Goal — Put every line of the rows below into a Markdown table with two columns, Number and Line, giving each nonblank line its own number and skipping blank lines.

Supplied data —

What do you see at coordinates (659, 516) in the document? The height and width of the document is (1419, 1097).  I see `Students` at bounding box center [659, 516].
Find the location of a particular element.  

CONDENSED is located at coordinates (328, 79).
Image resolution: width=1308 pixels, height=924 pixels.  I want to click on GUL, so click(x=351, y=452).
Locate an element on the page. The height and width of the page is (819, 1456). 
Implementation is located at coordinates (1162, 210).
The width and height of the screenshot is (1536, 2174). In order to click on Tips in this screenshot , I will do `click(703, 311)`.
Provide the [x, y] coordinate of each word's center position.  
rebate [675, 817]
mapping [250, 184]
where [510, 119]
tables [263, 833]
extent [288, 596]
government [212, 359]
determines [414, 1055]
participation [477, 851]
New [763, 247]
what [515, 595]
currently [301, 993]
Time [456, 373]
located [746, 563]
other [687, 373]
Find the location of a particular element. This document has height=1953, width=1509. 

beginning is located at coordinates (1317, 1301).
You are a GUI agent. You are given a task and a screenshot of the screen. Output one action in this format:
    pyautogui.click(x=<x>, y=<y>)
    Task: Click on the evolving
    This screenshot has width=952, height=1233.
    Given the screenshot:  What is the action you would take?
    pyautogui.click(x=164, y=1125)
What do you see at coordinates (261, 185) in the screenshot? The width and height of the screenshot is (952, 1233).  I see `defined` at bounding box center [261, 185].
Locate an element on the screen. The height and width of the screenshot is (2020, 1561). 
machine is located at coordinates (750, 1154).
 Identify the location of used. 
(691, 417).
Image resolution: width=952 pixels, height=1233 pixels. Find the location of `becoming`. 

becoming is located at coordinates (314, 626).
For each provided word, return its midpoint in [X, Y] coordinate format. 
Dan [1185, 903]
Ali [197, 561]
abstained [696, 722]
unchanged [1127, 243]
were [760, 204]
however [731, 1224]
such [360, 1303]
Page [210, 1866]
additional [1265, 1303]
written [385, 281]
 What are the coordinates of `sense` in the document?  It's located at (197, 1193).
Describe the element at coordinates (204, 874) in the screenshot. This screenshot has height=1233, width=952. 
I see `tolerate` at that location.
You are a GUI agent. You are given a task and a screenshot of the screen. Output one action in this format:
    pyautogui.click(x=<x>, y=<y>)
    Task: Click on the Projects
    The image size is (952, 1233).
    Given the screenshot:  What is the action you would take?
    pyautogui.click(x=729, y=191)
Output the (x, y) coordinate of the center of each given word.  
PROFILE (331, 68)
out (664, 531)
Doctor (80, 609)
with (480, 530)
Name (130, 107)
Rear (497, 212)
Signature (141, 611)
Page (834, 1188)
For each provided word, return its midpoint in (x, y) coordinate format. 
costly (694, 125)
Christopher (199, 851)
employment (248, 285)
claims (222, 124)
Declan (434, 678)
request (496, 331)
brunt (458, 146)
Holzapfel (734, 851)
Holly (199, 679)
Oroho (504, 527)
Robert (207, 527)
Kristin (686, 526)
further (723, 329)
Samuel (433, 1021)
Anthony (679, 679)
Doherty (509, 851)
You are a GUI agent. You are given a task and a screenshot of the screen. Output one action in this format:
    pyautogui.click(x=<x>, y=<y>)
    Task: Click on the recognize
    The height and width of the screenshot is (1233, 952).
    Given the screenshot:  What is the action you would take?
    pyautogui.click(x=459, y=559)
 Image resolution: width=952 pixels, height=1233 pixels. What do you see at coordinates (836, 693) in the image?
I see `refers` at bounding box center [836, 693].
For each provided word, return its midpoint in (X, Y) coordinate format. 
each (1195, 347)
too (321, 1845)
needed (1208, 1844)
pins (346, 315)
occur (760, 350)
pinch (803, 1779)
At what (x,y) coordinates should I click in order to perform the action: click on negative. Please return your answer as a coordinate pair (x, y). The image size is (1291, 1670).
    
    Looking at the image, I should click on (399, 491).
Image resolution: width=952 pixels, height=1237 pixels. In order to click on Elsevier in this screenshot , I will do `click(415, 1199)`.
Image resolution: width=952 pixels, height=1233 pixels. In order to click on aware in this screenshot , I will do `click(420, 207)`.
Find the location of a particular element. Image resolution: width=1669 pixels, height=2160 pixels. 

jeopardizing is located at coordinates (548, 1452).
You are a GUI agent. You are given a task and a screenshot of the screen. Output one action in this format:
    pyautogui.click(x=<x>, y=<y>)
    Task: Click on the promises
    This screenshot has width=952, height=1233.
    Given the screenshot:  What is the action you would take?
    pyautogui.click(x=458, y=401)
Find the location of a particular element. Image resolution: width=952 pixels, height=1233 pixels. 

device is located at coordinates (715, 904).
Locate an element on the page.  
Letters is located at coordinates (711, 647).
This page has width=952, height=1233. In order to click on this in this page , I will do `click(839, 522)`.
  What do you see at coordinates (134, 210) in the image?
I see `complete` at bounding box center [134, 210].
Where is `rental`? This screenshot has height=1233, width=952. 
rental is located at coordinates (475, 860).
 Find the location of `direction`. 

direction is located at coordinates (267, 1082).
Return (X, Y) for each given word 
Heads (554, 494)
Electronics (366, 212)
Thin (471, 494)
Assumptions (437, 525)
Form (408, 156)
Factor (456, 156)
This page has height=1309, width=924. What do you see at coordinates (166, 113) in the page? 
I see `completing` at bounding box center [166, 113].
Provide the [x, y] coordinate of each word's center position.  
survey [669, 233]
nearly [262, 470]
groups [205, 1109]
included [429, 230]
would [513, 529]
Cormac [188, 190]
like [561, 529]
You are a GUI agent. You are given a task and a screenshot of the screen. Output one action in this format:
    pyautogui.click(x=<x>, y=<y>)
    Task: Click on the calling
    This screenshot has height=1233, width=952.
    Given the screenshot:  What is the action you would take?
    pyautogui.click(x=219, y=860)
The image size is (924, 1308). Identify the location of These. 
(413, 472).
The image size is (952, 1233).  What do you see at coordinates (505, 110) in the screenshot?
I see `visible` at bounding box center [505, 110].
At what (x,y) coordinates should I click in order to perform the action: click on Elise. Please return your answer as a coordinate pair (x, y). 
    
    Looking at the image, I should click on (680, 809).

Response for this exercise —
| Number | Line |
|---|---|
| 1 | What do you see at coordinates (659, 516) in the document? The height and width of the document is (1419, 1097).  I see `Students` at bounding box center [659, 516]. |
| 2 | Find the location of a particular element.   |
| 3 | CONDENSED is located at coordinates (328, 79). |
| 4 | Image resolution: width=1308 pixels, height=924 pixels.  I want to click on GUL, so click(x=351, y=452). |
| 5 | Locate an element on the page. The height and width of the page is (819, 1456).  |
| 6 | Implementation is located at coordinates (1162, 210). |
| 7 | The width and height of the screenshot is (1536, 2174). In order to click on Tips in this screenshot , I will do `click(703, 311)`. |
| 8 | Provide the [x, y] coordinate of each word's center position.   |
| 9 | rebate [675, 817] |
| 10 | mapping [250, 184] |
| 11 | where [510, 119] |
| 12 | tables [263, 833] |
| 13 | extent [288, 596] |
| 14 | government [212, 359] |
| 15 | determines [414, 1055] |
| 16 | participation [477, 851] |
| 17 | New [763, 247] |
| 18 | what [515, 595] |
| 19 | currently [301, 993] |
| 20 | Time [456, 373] |
| 21 | located [746, 563] |
| 22 | other [687, 373] |
| 23 | Find the location of a particular element. This document has height=1953, width=1509.  |
| 24 | beginning is located at coordinates (1317, 1301). |
| 25 | You are a GUI agent. You are given a task and a screenshot of the screen. Output one action in this format: |
| 26 |     pyautogui.click(x=<x>, y=<y>) |
| 27 |     Task: Click on the evolving |
| 28 |     This screenshot has width=952, height=1233. |
| 29 |     Given the screenshot:  What is the action you would take? |
| 30 |     pyautogui.click(x=164, y=1125) |
| 31 | What do you see at coordinates (261, 185) in the screenshot? The width and height of the screenshot is (952, 1233).  I see `defined` at bounding box center [261, 185]. |
| 32 | Locate an element on the screen. The height and width of the screenshot is (2020, 1561).  |
| 33 | machine is located at coordinates (750, 1154). |
| 34 |  Identify the location of used.  |
| 35 | (691, 417). |
| 36 | Image resolution: width=952 pixels, height=1233 pixels. Find the location of `becoming`.  |
| 37 | becoming is located at coordinates (314, 626). |
| 38 | For each provided word, return its midpoint in [X, Y] coordinate format.  |
| 39 | Dan [1185, 903] |
| 40 | Ali [197, 561] |
| 41 | abstained [696, 722] |
| 42 | unchanged [1127, 243] |
| 43 | were [760, 204] |
| 44 | however [731, 1224] |
| 45 | such [360, 1303] |
| 46 | Page [210, 1866] |
| 47 | additional [1265, 1303] |
| 48 | written [385, 281] |
| 49 |  What are the coordinates of `sense` in the document?  It's located at (197, 1193). |
| 50 | Describe the element at coordinates (204, 874) in the screenshot. This screenshot has height=1233, width=952.  |
| 51 | I see `tolerate` at that location. |
| 52 | You are a GUI agent. You are given a task and a screenshot of the screen. Output one action in this format: |
| 53 |     pyautogui.click(x=<x>, y=<y>) |
| 54 |     Task: Click on the Projects |
| 55 |     The image size is (952, 1233). |
| 56 |     Given the screenshot:  What is the action you would take? |
| 57 |     pyautogui.click(x=729, y=191) |
| 58 | Output the (x, y) coordinate of the center of each given word.   |
| 59 | PROFILE (331, 68) |
| 60 | out (664, 531) |
| 61 | Doctor (80, 609) |
| 62 | with (480, 530) |
| 63 | Name (130, 107) |
| 64 | Rear (497, 212) |
| 65 | Signature (141, 611) |
| 66 | Page (834, 1188) |
| 67 | For each provided word, return its midpoint in (x, y) coordinate format.  |
| 68 | costly (694, 125) |
| 69 | Christopher (199, 851) |
| 70 | employment (248, 285) |
| 71 | claims (222, 124) |
| 72 | Declan (434, 678) |
| 73 | request (496, 331) |
| 74 | brunt (458, 146) |
| 75 | Holzapfel (734, 851) |
| 76 | Holly (199, 679) |
| 77 | Oroho (504, 527) |
| 78 | Robert (207, 527) |
| 79 | Kristin (686, 526) |
| 80 | further (723, 329) |
| 81 | Samuel (433, 1021) |
| 82 | Anthony (679, 679) |
| 83 | Doherty (509, 851) |
| 84 | You are a GUI agent. You are given a task and a screenshot of the screen. Output one action in this format: |
| 85 |     pyautogui.click(x=<x>, y=<y>) |
| 86 |     Task: Click on the recognize |
| 87 |     The height and width of the screenshot is (1233, 952). |
| 88 |     Given the screenshot:  What is the action you would take? |
| 89 |     pyautogui.click(x=459, y=559) |
| 90 |  Image resolution: width=952 pixels, height=1233 pixels. What do you see at coordinates (836, 693) in the image? |
| 91 | I see `refers` at bounding box center [836, 693]. |
| 92 | For each provided word, return its midpoint in (X, Y) coordinate format.  |
| 93 | each (1195, 347) |
| 94 | too (321, 1845) |
| 95 | needed (1208, 1844) |
| 96 | pins (346, 315) |
| 97 | occur (760, 350) |
| 98 | pinch (803, 1779) |
| 99 | At what (x,y) coordinates should I click in order to perform the action: click on negative. Please return your answer as a coordinate pair (x, y). The image size is (1291, 1670). |
| 100 |     Looking at the image, I should click on (399, 491). |
| 101 | Image resolution: width=952 pixels, height=1237 pixels. In order to click on Elsevier in this screenshot , I will do `click(415, 1199)`. |
| 102 | Image resolution: width=952 pixels, height=1233 pixels. In order to click on aware in this screenshot , I will do `click(420, 207)`. |
| 103 | Find the location of a particular element. Image resolution: width=1669 pixels, height=2160 pixels.  |
| 104 | jeopardizing is located at coordinates (548, 1452). |
| 105 | You are a GUI agent. You are given a task and a screenshot of the screen. Output one action in this format: |
| 106 |     pyautogui.click(x=<x>, y=<y>) |
| 107 |     Task: Click on the promises |
| 108 |     This screenshot has width=952, height=1233. |
| 109 |     Given the screenshot:  What is the action you would take? |
| 110 |     pyautogui.click(x=458, y=401) |
| 111 | Find the location of a particular element. Image resolution: width=952 pixels, height=1233 pixels.  |
| 112 | device is located at coordinates (715, 904). |
| 113 | Locate an element on the page.   |
| 114 | Letters is located at coordinates (711, 647). |
| 115 | This page has width=952, height=1233. In order to click on this in this page , I will do `click(839, 522)`. |
| 116 |   What do you see at coordinates (134, 210) in the image? |
| 117 | I see `complete` at bounding box center [134, 210]. |
| 118 | Where is `rental`? This screenshot has height=1233, width=952.  |
| 119 | rental is located at coordinates (475, 860). |
| 120 |  Find the location of `direction`.  |
| 121 | direction is located at coordinates (267, 1082). |
| 122 | Return (X, Y) for each given word  |
| 123 | Heads (554, 494) |
| 124 | Electronics (366, 212) |
| 125 | Thin (471, 494) |
| 126 | Assumptions (437, 525) |
| 127 | Form (408, 156) |
| 128 | Factor (456, 156) |
| 129 | This page has height=1309, width=924. What do you see at coordinates (166, 113) in the page?  |
| 130 | I see `completing` at bounding box center [166, 113]. |
| 131 | Provide the [x, y] coordinate of each word's center position.   |
| 132 | survey [669, 233] |
| 133 | nearly [262, 470] |
| 134 | groups [205, 1109] |
| 135 | included [429, 230] |
| 136 | would [513, 529] |
| 137 | Cormac [188, 190] |
| 138 | like [561, 529] |
| 139 | You are a GUI agent. You are given a task and a screenshot of the screen. Output one action in this format: |
| 140 |     pyautogui.click(x=<x>, y=<y>) |
| 141 |     Task: Click on the calling |
| 142 |     This screenshot has height=1233, width=952. |
| 143 |     Given the screenshot:  What is the action you would take? |
| 144 |     pyautogui.click(x=219, y=860) |
| 145 | The image size is (924, 1308). Identify the location of These.  |
| 146 | (413, 472). |
| 147 | The image size is (952, 1233).  What do you see at coordinates (505, 110) in the screenshot? |
| 148 | I see `visible` at bounding box center [505, 110]. |
| 149 | At what (x,y) coordinates should I click in order to perform the action: click on Elise. Please return your answer as a coordinate pair (x, y).  |
| 150 |     Looking at the image, I should click on (680, 809). |